Actually, both call for code 0.  This is taken care of by some other 
language elsewhere for this specific case.  There are no known cases 
where the LSB defines something that the OCF deviates from.  This was a 
design goal.  My guess it's a documentation problem - or other 
misunderstanding - or a bug.  Can you point out a specific example?

> We could put a conditional check around the return/exit 
> statement, however OCF "compatibility mode" would need to be a variable 
> we source in from the service's RC script.  like 'checkyesno 
> $ofc_compat' at line 691 in rc.subr
> 
> There are other adjustments to exit codes that would so need to be made 
> (see the standards doc)
> 
> *) Environmental variables for per-instance services
> 
> Currently we don't have a uniform method for dealing with multiple 
> instances of services.  The Apache2 method is nice ("Profiles"); -- 
> "apache2.sh [instance] [argument]" syntax.  OCF scripts expect to be 
> differentiate using exported environmental variables from the calling 
> application: OCF_RESKEY_*, which is not an issue.
> 
> *) Additional arguments
> 
> The spec calls for additional arguments "monitor" (to augment the 
> existing "status") as well as "metadata" (to describe the service using 
> an XML DTD) and an optional "validate-all".
> 
> These can be very easily implemented using a $extra_commands="".
> 
>   extra_commands="monitor metadata"
> 
>   monitor_cmd="slapd_monitor"
>   metadata_cmd="slapd_metadata"
> 
> Note: commands with hyphens (or function names) in them do not seem to 
> be honored.  'monitor' should hypothetically be an intelligent service 
> check, more than just checking if a TCP socket is open but also if the 
> service is healthy -- which implies calling/exec'ing an outside program, 
> like a Nagios health check.  Something that generates dynamic input and 
> checks it against generated output.

And OCF supports multiple levels of checks.  You can define a "shallow" 
check and a deep check, and a really really deep check.
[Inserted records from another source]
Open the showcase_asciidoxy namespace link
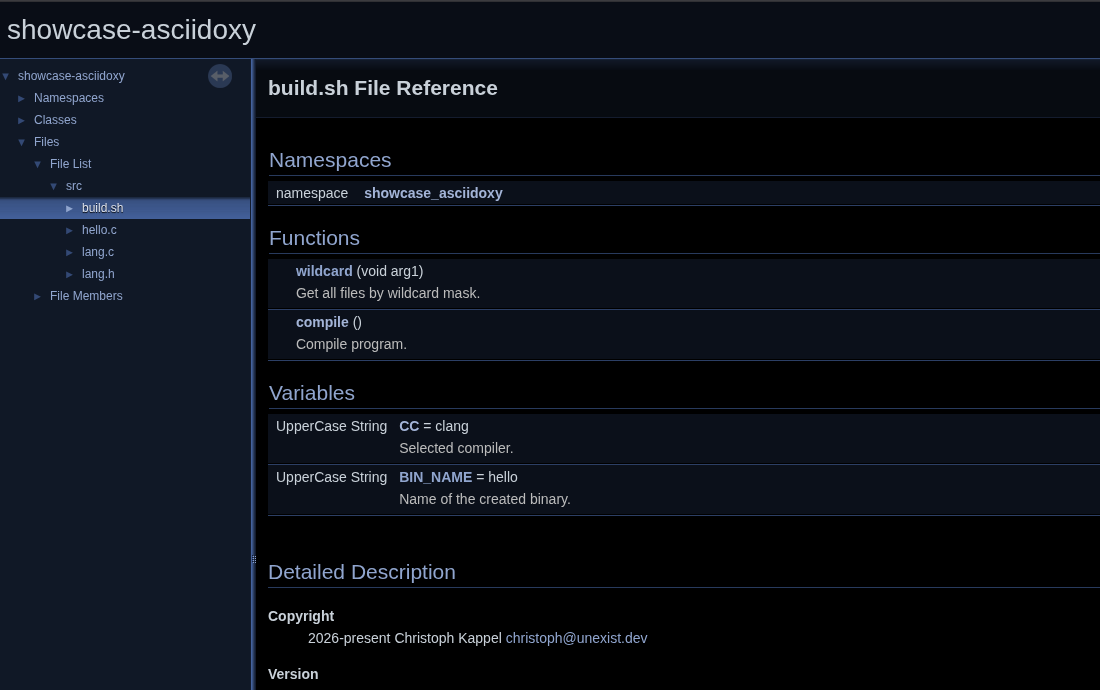 pyautogui.click(x=433, y=193)
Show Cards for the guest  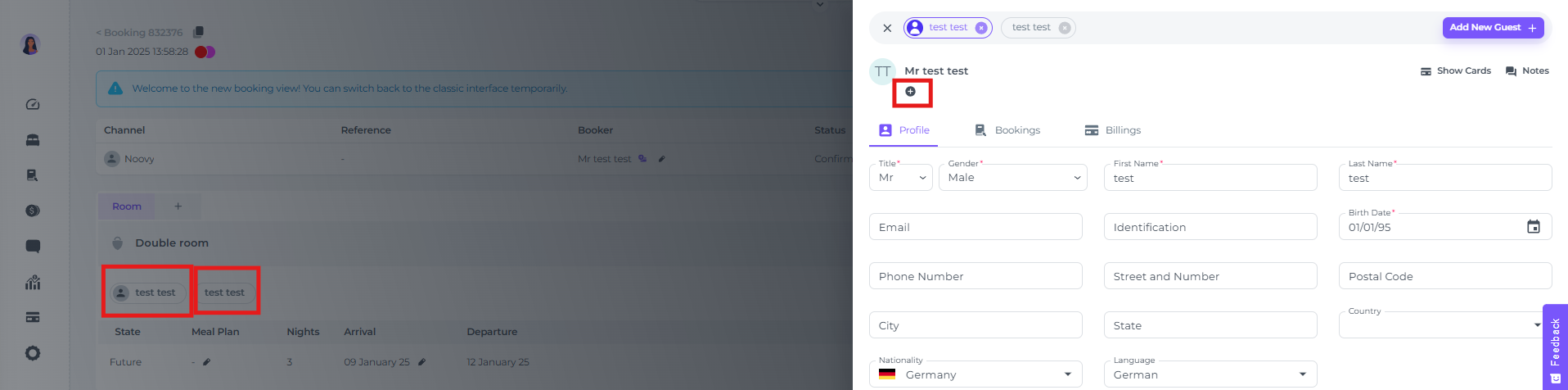tap(1455, 71)
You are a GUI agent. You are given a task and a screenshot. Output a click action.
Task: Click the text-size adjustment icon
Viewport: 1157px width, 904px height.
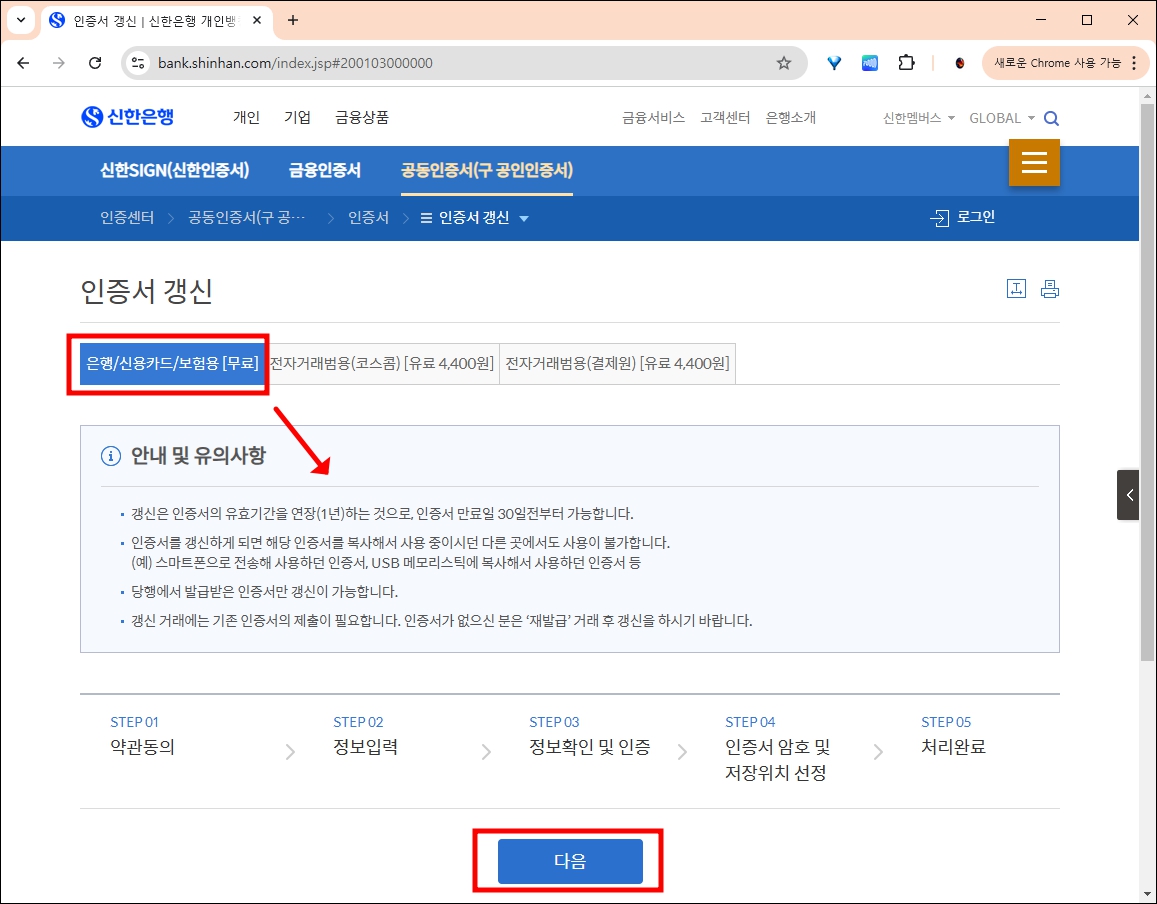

With Linux-HA, you can schedule the shallow check every 5 seconds, the 
deep check every 5 minutes and the really really deep check once a day.

> Note: None of the included OCF examples do truely objective testing yet! 
> (Sorry guys, systems that don't permitted fragmented packets to the 
> network broadcast address aren't going to run Apache's mod_status by 
> default }:> ).  We can leave the $servicename_monitor() symantics up to 
> the port maintainer, plus the end user can always do more aggressive 
> checking.

I'm missing something regarding apache here.  You may have to help me in 
my ignorance.  Maybe use single syllable words?  ;-)

[regarding doing things better: patches are being accepted ;-)]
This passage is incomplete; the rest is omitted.